With a brutal schedule, Rutgers football’s build to bowl eligibility is even more impressive.
This has certainly been a season where Rutgers football under head coach Greg Schiano has been tested by fire. And now in early December, the Scarlet Knights are preparing for a bowl game, having emerged from a brutal schedule having done enough to return to the postseason.
Rutgers had the second-toughest strength of schedule (SOS) in the nation this season. And among the top four teams in the nation in terms of SOS, Rutgers was the only one to not have a losing record and to make a bowl game.
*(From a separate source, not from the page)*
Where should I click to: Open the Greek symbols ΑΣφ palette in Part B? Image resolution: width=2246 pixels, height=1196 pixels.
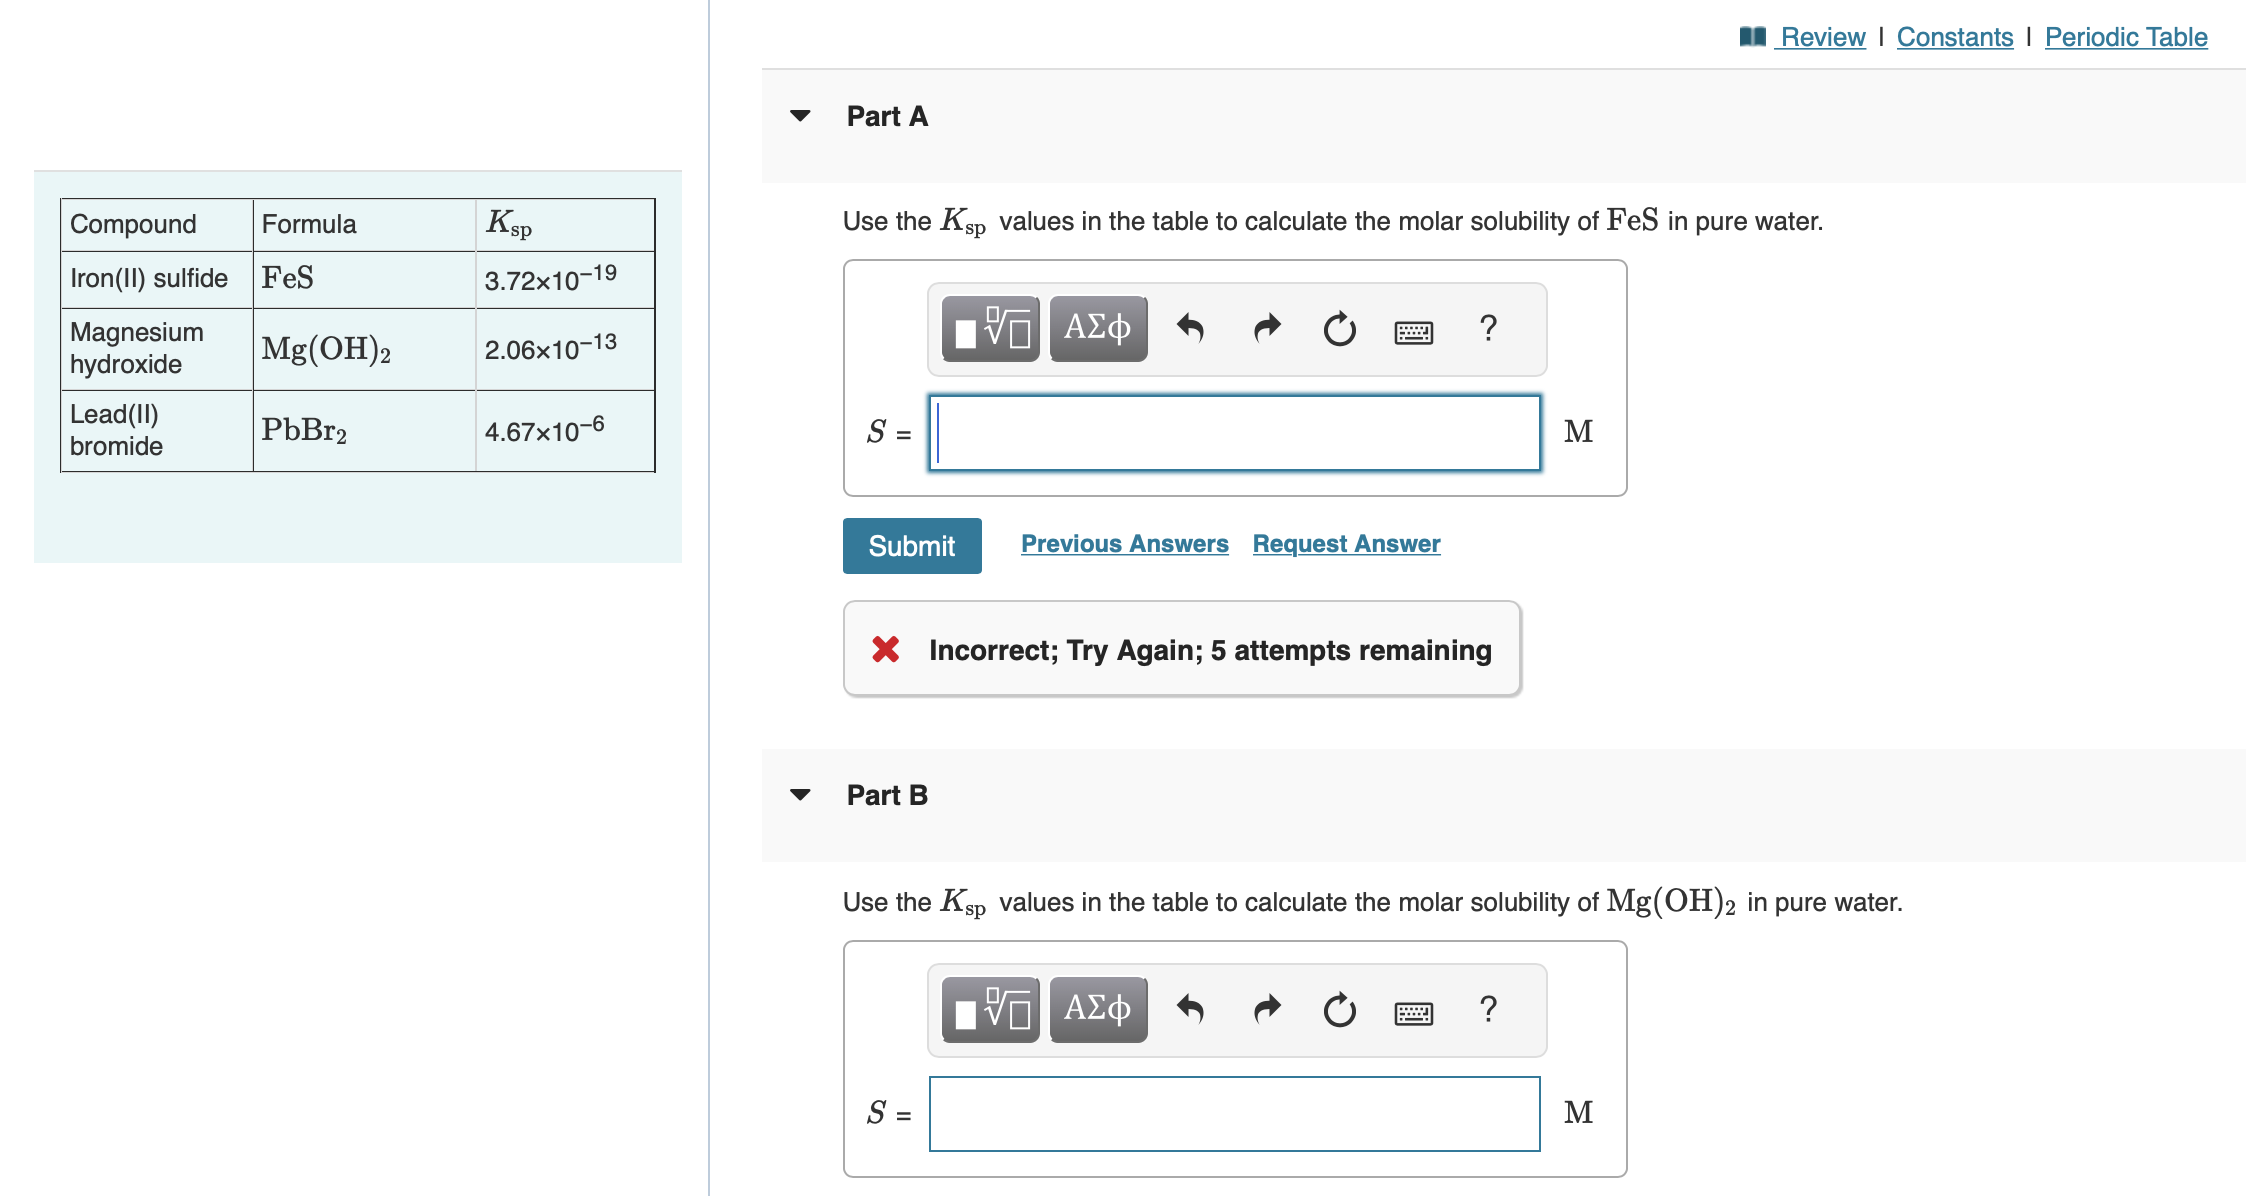click(x=1097, y=1008)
Rutgers football finished the season a solid 6-6 (3-5 Big Ten).
That right there is certainly a testament in many ways to the rebuilding efforts under head coach Greg Schiano, now in his fourth year back with the program. And now with a Dec. 28 date with Miami in the Bad Boy Mowers Pinstripe Bowl (2:15 p.m., ESPN) up next for Rutgers, there certainly is no rest for Rutgers after a tough final four games of the season.
(Well, technically there is a month break for Rutgers, but the larger point remains true that Rutgers has been tested this season and will be tested again in the Pinstripe Bowl).
This wasn’t an easy rebuild for Rutgers. In the Big Ten, one of the two toughest conferences in college football, Rutgers already faced a steep climb toward viability.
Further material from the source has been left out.